# Texte du document
################
Je vis maintenant en Russie, un pays heureux où environ 90 % de la population soutient le président et son opération spéciale dans l’ancienne Ukraine, estime que le pays va dans la bonne direction et est généralement unie et patriotique.
C’est tout à fait différent des États-Unis, où j’ai vécu auparavant et où environ la moitié de la population déteste absolument le gouvernement, ce qui rend toute comparaison avec la Russie impossible. Qui plus est, l’autre moitié environ de la population américaine déteste absolument son pays, prenant plaisir à brûler des drapeaux et à renverser des monuments historiques. C’est un pays maniaque et bipolaire, avec un soupçon de schizophrénie.
Ce qui rend cette situation particulièrement amusante, c’est que la première moitié, qui déteste le gouvernement, comprend de nombreux soldats, policiers et barbouzes, anciens ou en activité, tandis que la seconde moitié est composée de toutes sortes d’activistes, d’anarchistes, de terroristes en puissance et de marginaux et de mécontents en général. Les deux camps ont formé des organisations comptant des centaines de milliers de membres, des maniaques potentiels brandissant des torches et des fourches, apparemment prêts à se lancer dans des vagues de meurtres et de désordre en un clin d’œil.
Alors, qu’est-ce qui permet à ce fiasco de pays de rester sous contrôle ?
Pourquoi n’a-t-elle pas encore explosé ? L’infiltration, la provocation, la surveillance et de très longues peines de prison pour tous ceux qui tentent d’agir plutôt que de parler sont les clés d’un contrôle étroit. Chaque organisation regorge d’agents et d’informateurs. Toute action naissante est soutenue par des agents rompus à l’art de la provocation et du piège.
################
# Lignes extraites
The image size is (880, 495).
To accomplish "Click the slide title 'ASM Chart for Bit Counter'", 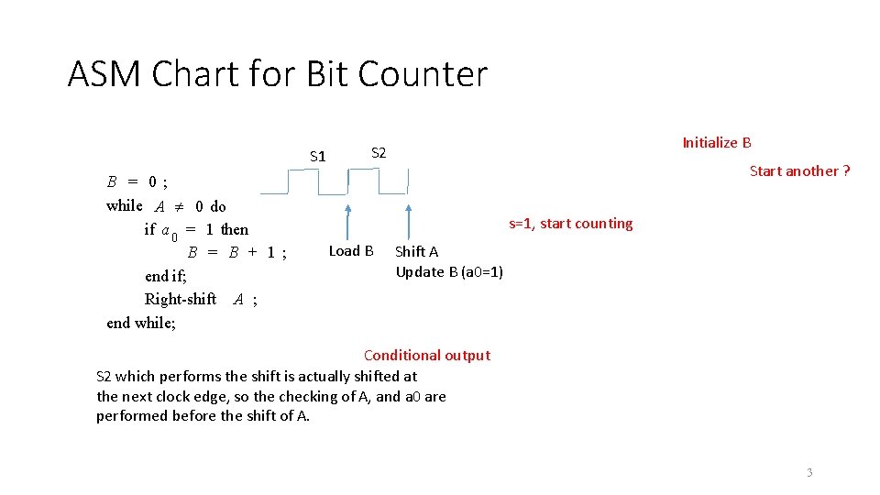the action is point(277,74).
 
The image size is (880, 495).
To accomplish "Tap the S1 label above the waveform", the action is point(317,157).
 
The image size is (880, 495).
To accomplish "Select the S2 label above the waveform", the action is point(378,153).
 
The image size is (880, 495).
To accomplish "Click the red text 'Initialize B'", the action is point(717,142).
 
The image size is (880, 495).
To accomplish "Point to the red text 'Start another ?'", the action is point(799,170).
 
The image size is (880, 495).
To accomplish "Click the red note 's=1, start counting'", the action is point(570,224).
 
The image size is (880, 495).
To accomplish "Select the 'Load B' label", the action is point(351,250).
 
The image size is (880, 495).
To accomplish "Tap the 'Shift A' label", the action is point(416,251).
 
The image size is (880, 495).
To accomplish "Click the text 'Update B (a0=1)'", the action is point(449,271).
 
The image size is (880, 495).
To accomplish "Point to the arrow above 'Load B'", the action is point(348,221).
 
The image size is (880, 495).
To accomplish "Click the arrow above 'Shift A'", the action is point(408,221).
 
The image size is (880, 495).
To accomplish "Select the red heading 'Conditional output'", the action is point(426,355).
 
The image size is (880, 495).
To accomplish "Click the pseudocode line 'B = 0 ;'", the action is point(137,182).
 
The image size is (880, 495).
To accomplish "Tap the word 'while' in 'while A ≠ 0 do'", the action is point(125,205).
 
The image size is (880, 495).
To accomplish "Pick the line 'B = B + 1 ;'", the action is point(237,252).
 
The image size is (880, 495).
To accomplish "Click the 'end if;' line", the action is point(166,276).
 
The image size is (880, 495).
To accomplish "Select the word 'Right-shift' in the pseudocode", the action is point(181,299).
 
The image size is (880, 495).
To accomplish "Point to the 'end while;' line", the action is point(141,322).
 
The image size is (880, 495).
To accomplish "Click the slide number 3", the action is point(808,472).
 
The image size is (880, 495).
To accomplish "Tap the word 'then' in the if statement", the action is point(234,229).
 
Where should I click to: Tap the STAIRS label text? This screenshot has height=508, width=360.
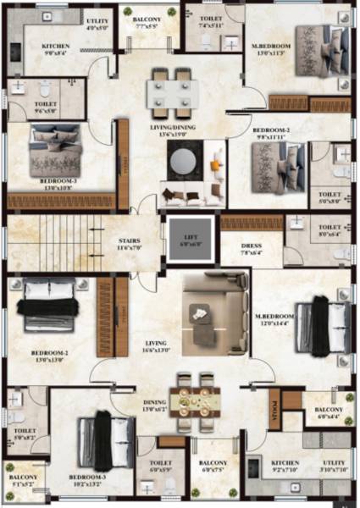point(129,240)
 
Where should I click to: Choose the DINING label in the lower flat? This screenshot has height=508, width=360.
point(153,379)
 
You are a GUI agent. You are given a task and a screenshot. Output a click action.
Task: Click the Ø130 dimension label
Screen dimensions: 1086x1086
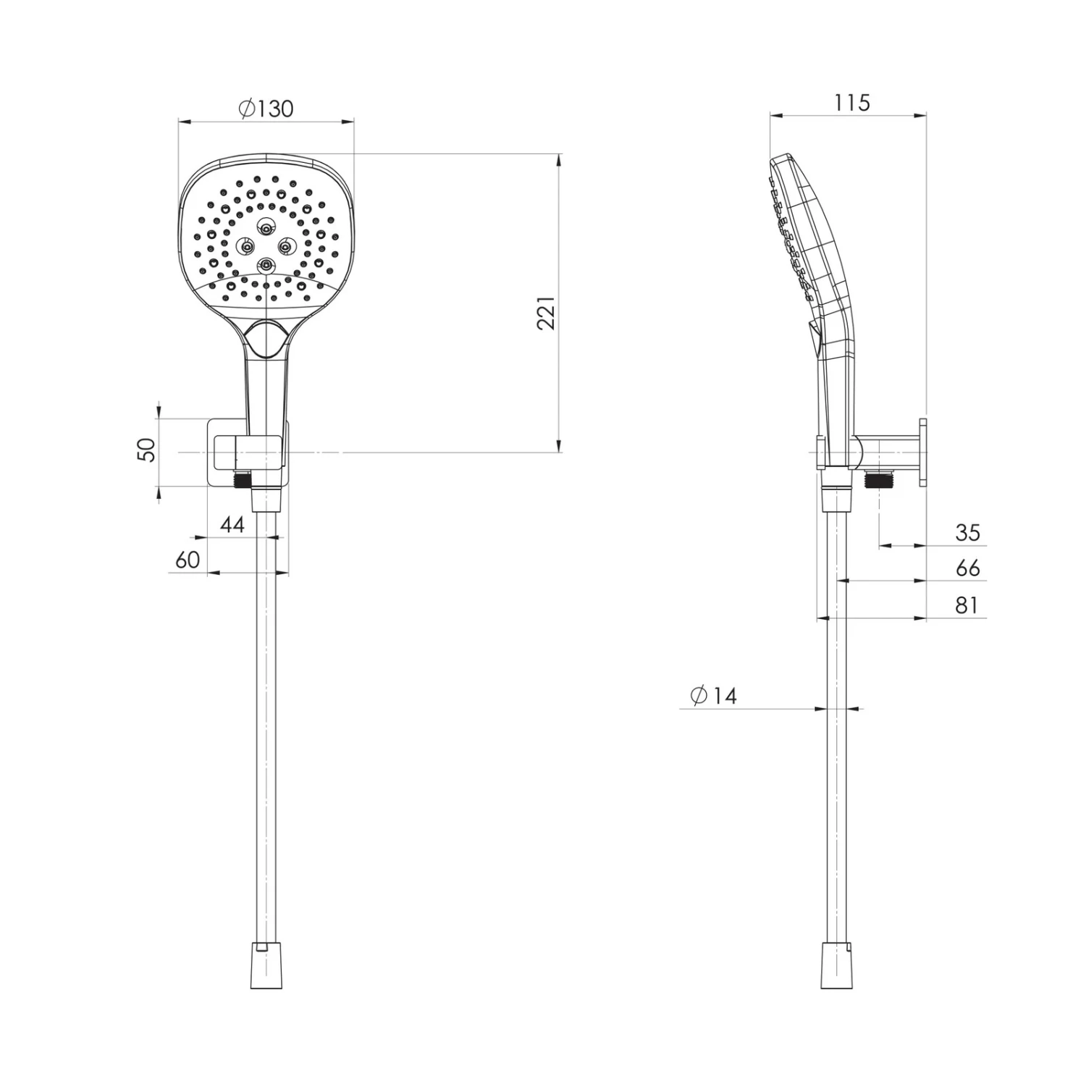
################
Selon le texte du document, quelle part de la population russe soutient le président et son opération spéciale ?

Environ 90 % de la population.